Renick v. Ludington
| Decision Date | 14 December 1878 |
| Citation | Renick v. Ludington, 14 W. Va. 367 (W. Va. 1878) |
| Parties | RENIC v. LUDINGTON et al. |
| Court | West Virginia Supreme Court |
1. As between the judgment creditor and debtor the statute requiring the judgment to be docketed has no application or force.
2. Section 5 of chapter 139 of the Code gives a positive express lien of a judgment against all the lands, of or to which the debtor shall be possessed or entitled at or after the date of such judgment, or if it was rendered in court, at or after the commencement of the term, at which it was so rendered and such lien continues until it is in some legal manner discharged.

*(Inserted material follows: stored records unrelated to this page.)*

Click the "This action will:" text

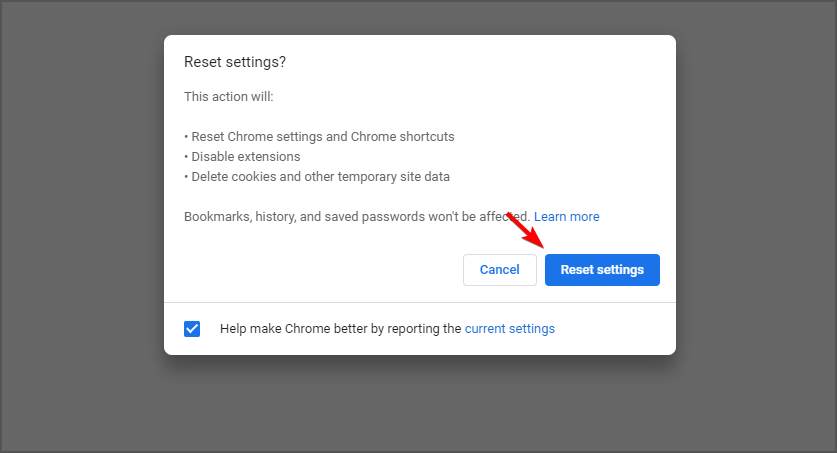click(x=229, y=97)
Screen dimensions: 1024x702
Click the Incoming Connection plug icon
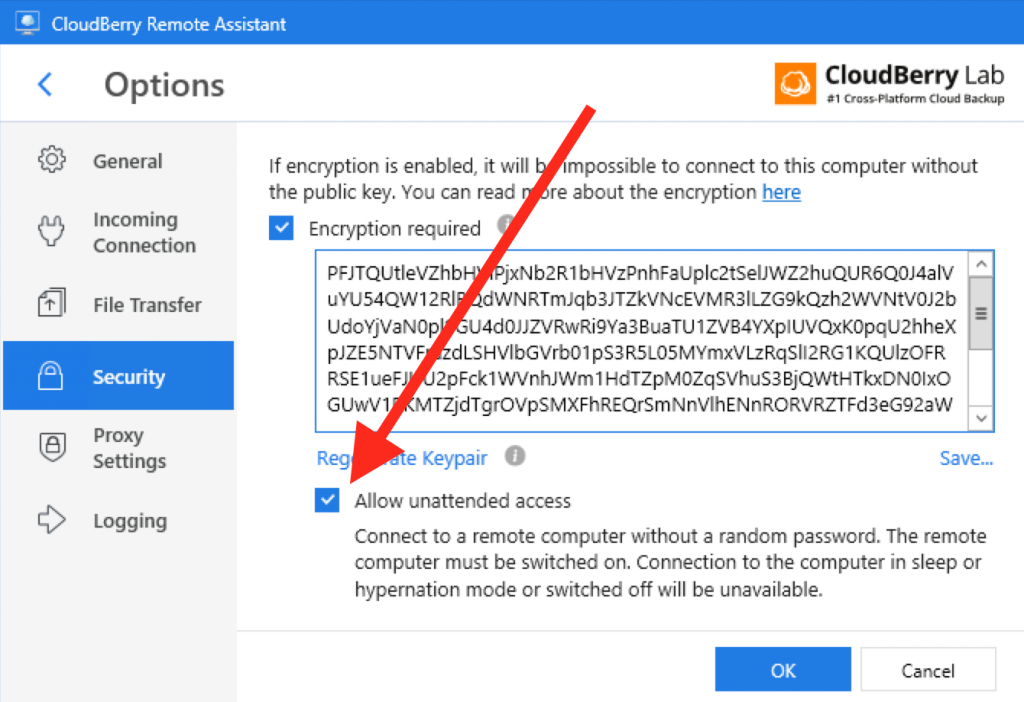pyautogui.click(x=51, y=231)
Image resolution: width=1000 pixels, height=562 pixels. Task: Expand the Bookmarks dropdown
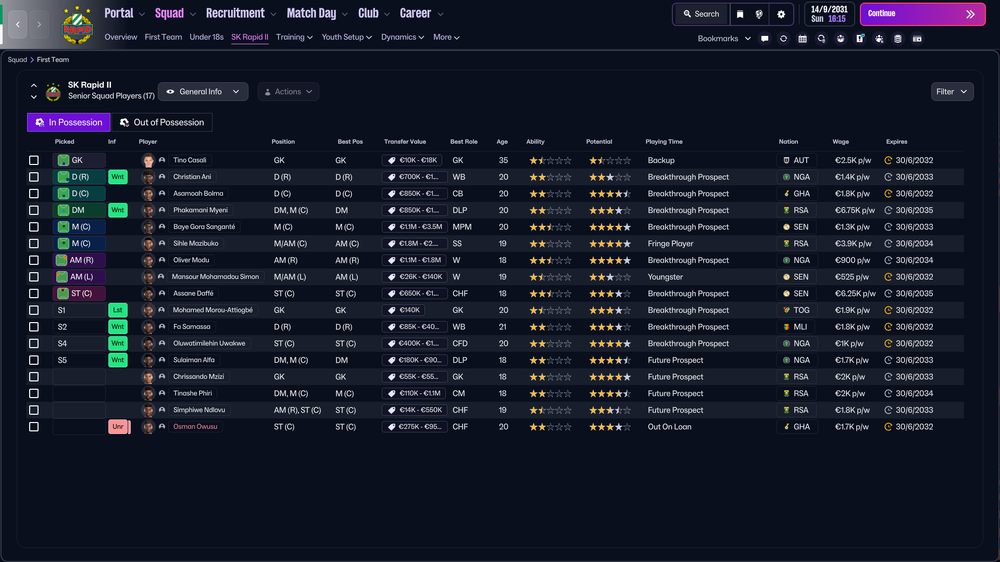pyautogui.click(x=724, y=39)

3. Where various judgments are rendered against a debtor, and the junior judgments are docketed, and the senior undocketed and in this state of things the debtor conveys a part of the land to a purchaser for valuable consideration without notice of the undocketed judgments, and the docketed judgment liens are not discharged, the liens of the undocketed judgments must be discharged out of the proceeds of the unsold lands although the effect might be to require the holders of the docketed judgments to resort in whole or in part to the land so conveyed for satisfaction of their judgment liens.
4. Section 7 of chapter 139 was enacted for the protection of purchasers for valuable consideration without notice of judgments; but that protection only extends to the land so conveyed to such purchaser, it being liable to the satisfaction of judgments docketed according to law and to such judgments only.
5. A judgment is recovered, and an execution issued thereon, and while it is in the hands of the sheriff, an agreement is made between the creditor and debtor, by which certain claims are transferred to the creditor in satisfaction of the judgment and thereupon the sheriff, at the instance of the creditor, returns the execution " satisfied," but it appears, that said agreement on the part of the debtor was fraudulent and the execution was not in fact satisfied, the lien of the judgment is not destroyed, and its position and priority is not disturbed, although its payment may affect purchasers of part of the land of the debtor, where it does not appear in the pleadings and proofs, that such return was brought home to the purchaser, and by it he was misled to his injury.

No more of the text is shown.